Indian Pioneer Papers - Index
Indian Pioneer
History Project for Oklahoma
Date: February 24, 1938
Name:
Charles William Scheihing
Post Office: Guthrie,
Oklahoma
Residence address:
R. R. #6
Date of Birth: December
10, 1865
Place of Birth: Wurttenburg,
Germany
Father: John Scheihing
Place of Birth: Germany
Information on father:
Mother: Dorothy Monk
Place of birth: Germany
Information on mother:
Field Worker: Mildred
B. McFarland
pages 395-397
I was three years of age
when my parents brought me to America from Germany. Father bought a farm
near Burlington, Iowa. We lived there until 1891 when I decided to come
to Oklahoma. It had been opened two years then. I bought a relinquishment
from Mr. Ward RICHEY five and a half miles south and a half mile west of
Guthrie.
There was a little one
roomed log cabin and a well on the place.
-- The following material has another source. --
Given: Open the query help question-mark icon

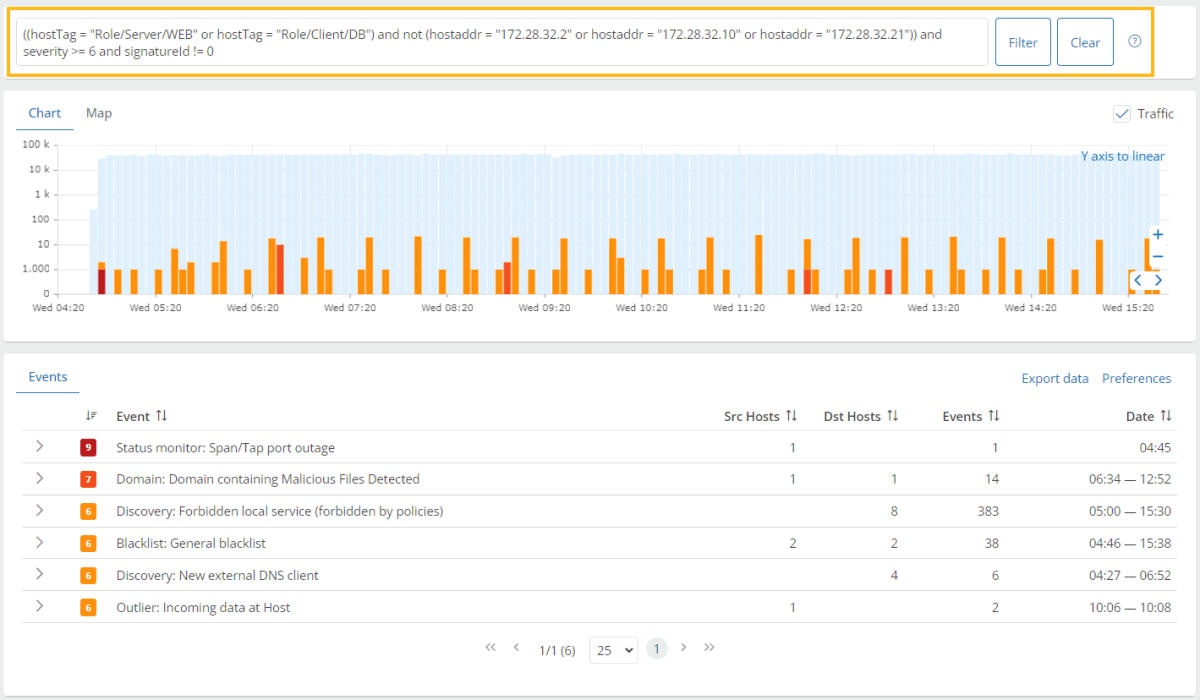Looking at the screenshot, I should coord(1134,42).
We did not bring anything with
us except some bedding. There was an old rusty stove in one corner and
we patched it up and made it do. I made a table, bed and corner cupboard
out of old boards and logs. Our chairs were old stumps of trees. We bought
a team of horses and a plow. I got about ten acres of land cleared the
first year. I planted it in oats and Kaffir corn. The first three years
were failures. We raised enough from our garden to barely keep us alive.
We had nothing for months except sweet potatoes and cornbread. When these
things gave out we ate boiler Kaffir corn. I would cut wood all one day
and haul it to town the next. Sometimes I received $1.50 and other
times 75 cents for a load of wood.
I always had to take groceries
in pay.
I made the children a
cradle of a dry goods box with barrel staves for rockers. One winter it
was so cold that we almost froze to death. Our babies’ feet froze and as
they had no shoes we wrapped their feet in gunny sacks. [The children were
Heinrich William (Henry William), born in Burlington, IA, 31 Dec 1890;
and Ada Louise, born in Guthrie, OK, 13 May 1893.]
The Indians never bothered
us - only to sell us wild turkey and deer meat.
There was a little log
schoolhouse about one and a half miles from our place. We attended church
every Sunday at the Lutheran Church in Guthrie. We always drove in a covered
wagon.
Ma helped me in the fields
every day. We would take our two children with us, making a bed for them
in the wagon. The second year we harvested fifty bushels of peanuts. My
wife baked bread and washed and ironed for two bachelors who lived close
to us. The money they paid her kept us in groceries for a while. We have
worked hard for what we have and have gone through many hardships, but
have been very happy.
[The log cabin Grandpa
Scheihing mentioned in the second paragraph above is still standing.]
Submitted by Dr.
Ned H. Benson <nbenson@stjohnschurch.org>
10-1999.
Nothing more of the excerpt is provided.